Set task: Extract every row below verbatim, leaving each line unchanged.

[Stored data entries]
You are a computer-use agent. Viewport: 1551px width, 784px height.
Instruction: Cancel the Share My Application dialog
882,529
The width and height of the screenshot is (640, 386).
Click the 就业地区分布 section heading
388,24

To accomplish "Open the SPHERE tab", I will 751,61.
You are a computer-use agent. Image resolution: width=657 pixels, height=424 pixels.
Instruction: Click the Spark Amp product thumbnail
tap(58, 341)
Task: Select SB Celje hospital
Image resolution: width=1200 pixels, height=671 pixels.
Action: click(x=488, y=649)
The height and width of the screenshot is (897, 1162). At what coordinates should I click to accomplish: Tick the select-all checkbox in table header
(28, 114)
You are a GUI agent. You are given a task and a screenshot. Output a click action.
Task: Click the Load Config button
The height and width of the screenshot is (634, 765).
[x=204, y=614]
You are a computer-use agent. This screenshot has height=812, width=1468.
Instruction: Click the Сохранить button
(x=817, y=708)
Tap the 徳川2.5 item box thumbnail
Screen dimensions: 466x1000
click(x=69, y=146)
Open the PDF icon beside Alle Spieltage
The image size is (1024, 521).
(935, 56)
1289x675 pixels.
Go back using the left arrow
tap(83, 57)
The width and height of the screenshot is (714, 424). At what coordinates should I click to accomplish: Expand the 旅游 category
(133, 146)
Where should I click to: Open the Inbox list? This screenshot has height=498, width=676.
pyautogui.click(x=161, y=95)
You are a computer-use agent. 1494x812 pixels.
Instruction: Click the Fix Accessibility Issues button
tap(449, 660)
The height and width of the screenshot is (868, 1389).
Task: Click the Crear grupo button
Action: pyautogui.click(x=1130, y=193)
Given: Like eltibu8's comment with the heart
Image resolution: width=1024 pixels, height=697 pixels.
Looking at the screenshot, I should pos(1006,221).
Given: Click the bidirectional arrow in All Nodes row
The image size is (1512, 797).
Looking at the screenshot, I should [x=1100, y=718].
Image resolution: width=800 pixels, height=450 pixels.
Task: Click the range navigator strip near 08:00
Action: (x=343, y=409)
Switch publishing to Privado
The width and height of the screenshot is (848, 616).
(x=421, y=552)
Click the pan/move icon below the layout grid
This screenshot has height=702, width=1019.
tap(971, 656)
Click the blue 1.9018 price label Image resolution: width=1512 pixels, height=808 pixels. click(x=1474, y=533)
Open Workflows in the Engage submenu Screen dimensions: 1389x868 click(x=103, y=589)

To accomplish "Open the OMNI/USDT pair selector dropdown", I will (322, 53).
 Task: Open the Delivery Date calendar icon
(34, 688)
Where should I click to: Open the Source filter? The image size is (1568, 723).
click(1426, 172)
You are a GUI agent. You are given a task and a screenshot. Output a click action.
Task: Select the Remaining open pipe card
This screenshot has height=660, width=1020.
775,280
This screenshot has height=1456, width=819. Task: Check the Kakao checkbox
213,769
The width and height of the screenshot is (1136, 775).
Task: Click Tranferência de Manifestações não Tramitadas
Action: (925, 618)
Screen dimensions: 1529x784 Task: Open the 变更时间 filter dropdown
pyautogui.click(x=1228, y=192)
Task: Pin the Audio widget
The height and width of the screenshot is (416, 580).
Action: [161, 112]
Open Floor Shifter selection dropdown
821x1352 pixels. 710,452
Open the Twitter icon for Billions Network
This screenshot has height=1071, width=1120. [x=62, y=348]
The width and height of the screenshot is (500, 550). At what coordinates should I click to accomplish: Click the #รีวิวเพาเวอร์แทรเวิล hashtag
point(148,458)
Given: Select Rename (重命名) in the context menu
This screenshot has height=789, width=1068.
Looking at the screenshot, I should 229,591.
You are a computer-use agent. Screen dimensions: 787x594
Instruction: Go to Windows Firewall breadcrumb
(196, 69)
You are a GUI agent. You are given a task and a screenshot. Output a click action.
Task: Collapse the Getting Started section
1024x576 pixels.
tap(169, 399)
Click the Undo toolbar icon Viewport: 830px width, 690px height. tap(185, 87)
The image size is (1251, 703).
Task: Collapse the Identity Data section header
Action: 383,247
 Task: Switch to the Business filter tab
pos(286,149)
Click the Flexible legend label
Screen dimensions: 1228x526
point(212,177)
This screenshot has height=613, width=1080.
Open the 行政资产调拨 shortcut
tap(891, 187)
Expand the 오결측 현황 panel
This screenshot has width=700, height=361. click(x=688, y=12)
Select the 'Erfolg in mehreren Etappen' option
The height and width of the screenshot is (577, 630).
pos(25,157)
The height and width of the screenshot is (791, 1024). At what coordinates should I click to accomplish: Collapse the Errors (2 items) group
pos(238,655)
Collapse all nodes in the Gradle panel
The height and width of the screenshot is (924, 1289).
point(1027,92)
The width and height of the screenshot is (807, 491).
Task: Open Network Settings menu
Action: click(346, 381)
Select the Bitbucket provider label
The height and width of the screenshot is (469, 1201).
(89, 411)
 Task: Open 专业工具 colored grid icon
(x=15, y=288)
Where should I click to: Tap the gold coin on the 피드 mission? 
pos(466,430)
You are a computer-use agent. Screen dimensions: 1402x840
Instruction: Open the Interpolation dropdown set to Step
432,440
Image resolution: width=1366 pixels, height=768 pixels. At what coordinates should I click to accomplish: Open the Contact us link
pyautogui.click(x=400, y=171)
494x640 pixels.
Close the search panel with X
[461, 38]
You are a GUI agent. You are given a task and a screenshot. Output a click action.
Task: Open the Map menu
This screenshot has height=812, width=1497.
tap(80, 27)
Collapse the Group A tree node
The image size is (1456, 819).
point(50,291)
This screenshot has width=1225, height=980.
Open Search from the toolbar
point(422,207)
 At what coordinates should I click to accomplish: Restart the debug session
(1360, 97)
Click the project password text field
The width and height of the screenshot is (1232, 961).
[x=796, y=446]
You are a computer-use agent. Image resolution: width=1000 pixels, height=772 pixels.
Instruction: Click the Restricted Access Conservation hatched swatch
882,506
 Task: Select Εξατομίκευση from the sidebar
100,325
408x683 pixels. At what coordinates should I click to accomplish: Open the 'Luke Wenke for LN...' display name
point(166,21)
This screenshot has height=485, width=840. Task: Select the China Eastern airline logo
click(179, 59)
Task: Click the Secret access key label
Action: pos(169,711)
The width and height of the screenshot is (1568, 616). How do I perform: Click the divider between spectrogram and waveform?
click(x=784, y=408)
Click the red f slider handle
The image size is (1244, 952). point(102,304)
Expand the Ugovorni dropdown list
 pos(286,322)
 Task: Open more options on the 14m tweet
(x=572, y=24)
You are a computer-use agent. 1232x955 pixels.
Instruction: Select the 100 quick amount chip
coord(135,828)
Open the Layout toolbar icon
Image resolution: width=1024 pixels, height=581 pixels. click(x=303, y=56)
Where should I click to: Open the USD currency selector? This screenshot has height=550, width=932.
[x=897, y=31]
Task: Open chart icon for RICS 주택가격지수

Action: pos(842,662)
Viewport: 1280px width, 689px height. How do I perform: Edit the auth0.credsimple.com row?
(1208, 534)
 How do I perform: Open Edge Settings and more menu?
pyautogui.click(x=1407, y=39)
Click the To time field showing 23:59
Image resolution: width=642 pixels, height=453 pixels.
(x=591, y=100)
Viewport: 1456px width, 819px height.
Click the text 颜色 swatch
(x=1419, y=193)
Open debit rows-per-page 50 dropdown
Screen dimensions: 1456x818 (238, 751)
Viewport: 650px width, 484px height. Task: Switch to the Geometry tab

Worked answer:
You are a computer-use agent. Viewport: 1551px width, 784px height.
Instruction: Cancel the Share My Application dialog
882,529
The width and height of the screenshot is (640, 386).
Click the 就业地区分布 section heading
388,24

To accomplish "Open the SPHERE tab", I will 751,61.
You are a computer-use agent. Image resolution: width=657 pixels, height=424 pixels.
Instruction: Click the Spark Amp product thumbnail
tap(58, 341)
Task: Select SB Celje hospital
Image resolution: width=1200 pixels, height=671 pixels.
Action: click(x=488, y=649)
The height and width of the screenshot is (897, 1162). At what coordinates should I click to accomplish: Tick the select-all checkbox in table header
(28, 114)
You are a GUI agent. You are given a task and a screenshot. Output a click action.
Task: Click the Load Config button
The height and width of the screenshot is (634, 765).
[x=204, y=614]
You are a computer-use agent. This screenshot has height=812, width=1468.
Instruction: Click the Сохранить button
(x=817, y=708)
Tap the 徳川2.5 item box thumbnail
Screen dimensions: 466x1000
click(x=69, y=146)
Open the PDF icon beside Alle Spieltage
The image size is (1024, 521).
(935, 56)
1289x675 pixels.
Go back using the left arrow
tap(83, 57)
The width and height of the screenshot is (714, 424). At what coordinates should I click to accomplish: Expand the 旅游 category
(133, 146)
Where should I click to: Open the Inbox list? This screenshot has height=498, width=676.
pyautogui.click(x=161, y=95)
You are a computer-use agent. 1494x812 pixels.
Instruction: Click the Fix Accessibility Issues button
tap(449, 660)
The height and width of the screenshot is (868, 1389).
Task: Click the Crear grupo button
Action: pyautogui.click(x=1130, y=193)
Given: Like eltibu8's comment with the heart
Image resolution: width=1024 pixels, height=697 pixels.
Looking at the screenshot, I should pos(1006,221).
Given: Click the bidirectional arrow in All Nodes row
The image size is (1512, 797).
Looking at the screenshot, I should [x=1100, y=718].
Image resolution: width=800 pixels, height=450 pixels.
Task: Click the range navigator strip near 08:00
Action: (x=343, y=409)
Switch publishing to Privado
The width and height of the screenshot is (848, 616).
(x=421, y=552)
Click the pan/move icon below the layout grid
This screenshot has height=702, width=1019.
tap(971, 656)
Click the blue 1.9018 price label Image resolution: width=1512 pixels, height=808 pixels. click(x=1474, y=533)
Open Workflows in the Engage submenu Screen dimensions: 1389x868 click(x=103, y=589)

To accomplish "Open the OMNI/USDT pair selector dropdown", I will (322, 53).
 Task: Open the Delivery Date calendar icon
(34, 688)
Where should I click to: Open the Source filter? The image size is (1568, 723).
click(1426, 172)
You are a GUI agent. You are given a task and a screenshot. Output a click action.
Task: Select the Remaining open pipe card
This screenshot has height=660, width=1020.
775,280
This screenshot has height=1456, width=819. Task: Check the Kakao checkbox
213,769
The width and height of the screenshot is (1136, 775).
Task: Click Tranferência de Manifestações não Tramitadas
Action: (925, 618)
Screen dimensions: 1529x784 Task: Open the 变更时间 filter dropdown
pyautogui.click(x=1228, y=192)
Task: Pin the Audio widget
The height and width of the screenshot is (416, 580).
Action: [161, 112]
Open Floor Shifter selection dropdown
821x1352 pixels. 710,452
Open the Twitter icon for Billions Network
This screenshot has height=1071, width=1120. [x=62, y=348]
The width and height of the screenshot is (500, 550). At what coordinates should I click to accomplish: Click the #รีวิวเพาเวอร์แทรเวิล hashtag
point(148,458)
Given: Select Rename (重命名) in the context menu
This screenshot has height=789, width=1068.
Looking at the screenshot, I should 229,591.
You are a computer-use agent. Screen dimensions: 787x594
Instruction: Go to Windows Firewall breadcrumb
(196, 69)
You are a GUI agent. You are given a task and a screenshot. Output a click action.
Task: Collapse the Getting Started section
1024x576 pixels.
tap(169, 399)
Click the Undo toolbar icon Viewport: 830px width, 690px height. tap(185, 87)
The image size is (1251, 703).
Task: Collapse the Identity Data section header
Action: 383,247
 Task: Switch to the Business filter tab
pos(286,149)
Click the Flexible legend label
Screen dimensions: 1228x526
point(212,177)
This screenshot has height=613, width=1080.
Open the 行政资产调拨 shortcut
tap(891, 187)
Expand the 오결측 현황 panel
This screenshot has width=700, height=361. click(x=688, y=12)
Select the 'Erfolg in mehreren Etappen' option
The height and width of the screenshot is (577, 630).
pos(25,157)
The height and width of the screenshot is (791, 1024). At what coordinates should I click to accomplish: Collapse the Errors (2 items) group
pos(238,655)
Collapse all nodes in the Gradle panel
The height and width of the screenshot is (924, 1289).
point(1027,92)
The width and height of the screenshot is (807, 491).
Task: Open Network Settings menu
Action: click(346, 381)
Select the Bitbucket provider label
The height and width of the screenshot is (469, 1201).
(89, 411)
 Task: Open 专业工具 colored grid icon
(x=15, y=288)
Where should I click to: Tap the gold coin on the 피드 mission? 
pos(466,430)
You are a computer-use agent. Screen dimensions: 1402x840
Instruction: Open the Interpolation dropdown set to Step
432,440
Image resolution: width=1366 pixels, height=768 pixels. At what coordinates should I click to accomplish: Open the Contact us link
pyautogui.click(x=400, y=171)
494x640 pixels.
Close the search panel with X
[461, 38]
You are a GUI agent. You are given a task and a screenshot. Output a click action.
Task: Open the Map menu
This screenshot has height=812, width=1497.
tap(80, 27)
Collapse the Group A tree node
The image size is (1456, 819).
point(50,291)
This screenshot has width=1225, height=980.
Open Search from the toolbar
point(422,207)
 At what coordinates should I click to accomplish: Restart the debug session
(1360, 97)
Click the project password text field
The width and height of the screenshot is (1232, 961).
[x=796, y=446]
You are a computer-use agent. Image resolution: width=1000 pixels, height=772 pixels.
Instruction: Click the Restricted Access Conservation hatched swatch
882,506
 Task: Select Εξατομίκευση from the sidebar
100,325
408x683 pixels. At what coordinates should I click to accomplish: Open the 'Luke Wenke for LN...' display name
point(166,21)
This screenshot has height=485, width=840. Task: Select the China Eastern airline logo
click(179, 59)
Task: Click the Secret access key label
Action: pos(169,711)
The width and height of the screenshot is (1568, 616). How do I perform: Click the divider between spectrogram and waveform?
click(x=784, y=408)
Click the red f slider handle
The image size is (1244, 952). point(102,304)
Expand the Ugovorni dropdown list
 pos(286,322)
 Task: Open more options on the 14m tweet
(x=572, y=24)
You are a computer-use agent. 1232x955 pixels.
Instruction: Select the 100 quick amount chip
coord(135,828)
Open the Layout toolbar icon
Image resolution: width=1024 pixels, height=581 pixels. click(x=303, y=56)
Where should I click to: Open the USD currency selector? This screenshot has height=550, width=932.
[x=897, y=31]
Task: Open chart icon for RICS 주택가격지수

Action: pos(842,662)
Viewport: 1280px width, 689px height. How do I perform: Edit the auth0.credsimple.com row?
(1208, 534)
 How do I perform: Open Edge Settings and more menu?
pyautogui.click(x=1407, y=39)
Click the To time field showing 23:59
Image resolution: width=642 pixels, height=453 pixels.
(x=591, y=100)
Viewport: 1456px width, 819px height.
Click the text 颜色 swatch
(x=1419, y=193)
Open debit rows-per-page 50 dropdown
Screen dimensions: 1456x818 (238, 751)
Viewport: 650px width, 484px height. Task: Switch to the Geometry tab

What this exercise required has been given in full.